Pero Minos, al ver la obra finalizada, temiendo que Dédalo desvelase a los hombres cómo salir, encerró en él a Dédalo y a Ícaro y colocó en la entrada a dos guardas que les impidiesen huir.

- Es todo culpa mía, padre -dijo entre sollozos Ícaro-. Yo fui el que decidió memorizar cómo salir del laberinto.

- Claro que no es culpa tuya -respondió Dédalo-. Ese rey nos ha traicionado y eso los dioses no lo aceptaran, aunque sea hijo de Zeus.

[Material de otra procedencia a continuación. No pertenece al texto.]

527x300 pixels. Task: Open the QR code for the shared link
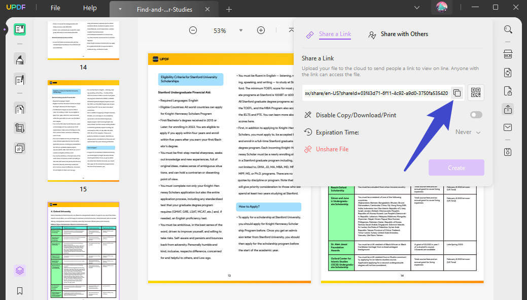pyautogui.click(x=476, y=93)
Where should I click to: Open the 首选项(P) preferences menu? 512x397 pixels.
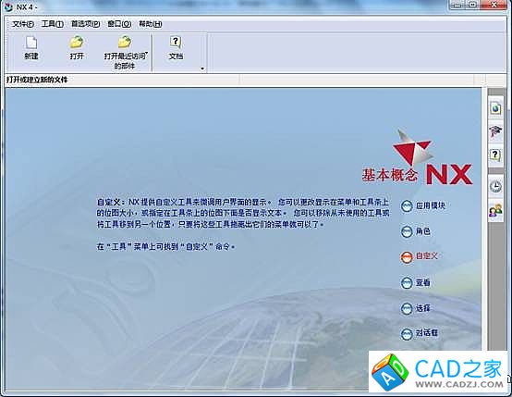click(x=86, y=24)
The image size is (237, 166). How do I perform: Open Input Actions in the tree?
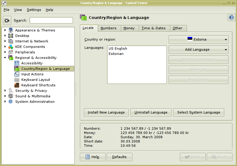pyautogui.click(x=32, y=74)
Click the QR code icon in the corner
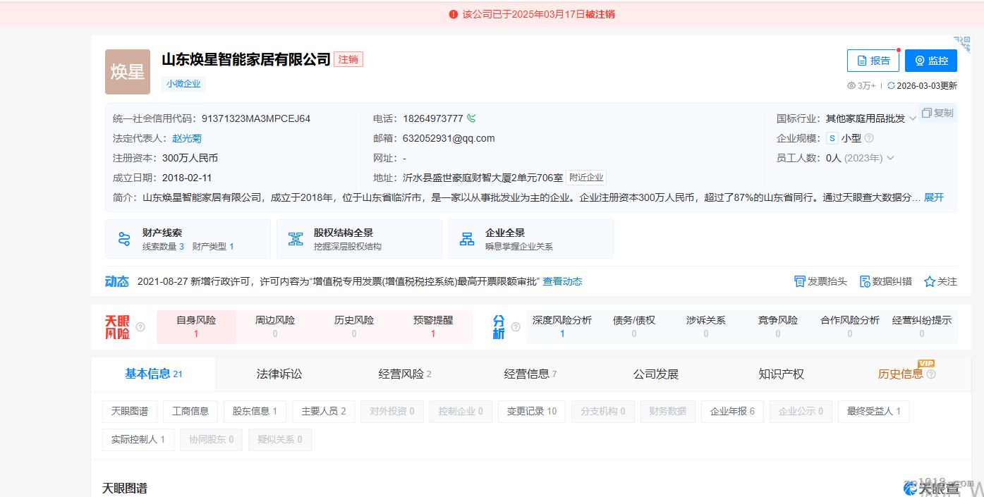The image size is (984, 497). coord(962,44)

Dédalo era un hombre fuerte, pero no podía soportar la idea de que su hijo tuviera que vivir allí dentro, así que buscó una solución. De la nada, como si hubiera sido una señal a Dédalo se le ocurrió un plan para escapar de aquella prisión.

- ¡Ya lo tengo! -dijo Dédalo-. ¡Ya sé lo que haremos! Saldremos volando, como los pájaros.

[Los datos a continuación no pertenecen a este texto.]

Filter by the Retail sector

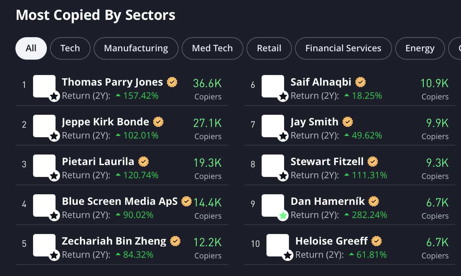pos(269,48)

- ¿Y cómo lo haremos?, -preguntó Ícaro-.

- Con la ayuda de unas cañas, -respondió Dédalo-, pegadas con cera de abeja y cubiertas de plumas construiremos una alas, las mejores que hayan podido existir. Las ataremos a nuestras espaldas y saldremos volando de aquí y llegaremos a Sicilia.

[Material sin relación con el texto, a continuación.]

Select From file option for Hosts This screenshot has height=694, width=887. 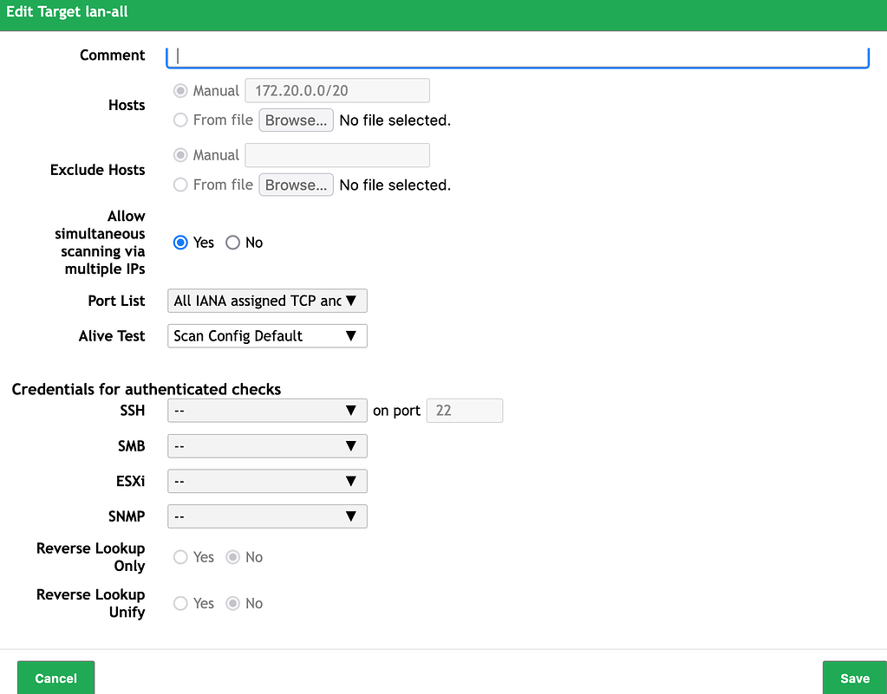180,120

- Buena idea, papa, -dijo Ícaro-.

 Una vez le explicó el plan a su hijo, le advirtió:

- Ícaro, hijo mío, no deberás volar muy cerca del sol. Si lo haces Apolo derretiría la cera de tus alas y caerías al mar. Si vuelas muy bajo, la humedad de las olas del mar empaparía las plumas y harían tan pesadas las alas que no podrías volar y también caerías al mar.

- Sí, padre, -dijo Ícaro-, haré caso a tus advertencias. ¡Confía en mí!

Colocaron unos bloques para subir a lo alto del muro y saltar. Así iniciaron el vuelo y empezaron a sobrevolar el mar. Al principio todo iba bien pero después el mar se puso embravecido e Ícaro decidió volar más alto para que no le atraparan las olas. Al subir se dio cuenta de que, cuanto más alto, más bonita se veía Grecia: primero sus islas, más arriba Peloponeso y al fondo sobre salía el Monte Olimpo. Ícaro subió y se acercó tanto al sol que el mismo Apolo, temiendo que un mortal llegara al sol, derritió las alas y el joven cayó al mar.

- ¡No! Mi hijo, -gritó Dédalo-. ¡Ícaro!

Con lágrimas en los ojos y con el corazón roto decidió llamar Icaria a aquella isla cerca de la que había muerto su hijo, así los hombres jamás lo olvidarían.

Dédalo siguió su vuelo hasta Sicilia, al reino de Cócalo, quien lo acogió hasta su muerte.

Allí, entregó sus alas a los dioses.

- Por mi hijo, Ícaro, -dijo-. Aquí os hago cargo de mis alas, para que las utilice aquel que las merezca. A mí de mi hijo ya sólo me ha de quedar el recuerdo.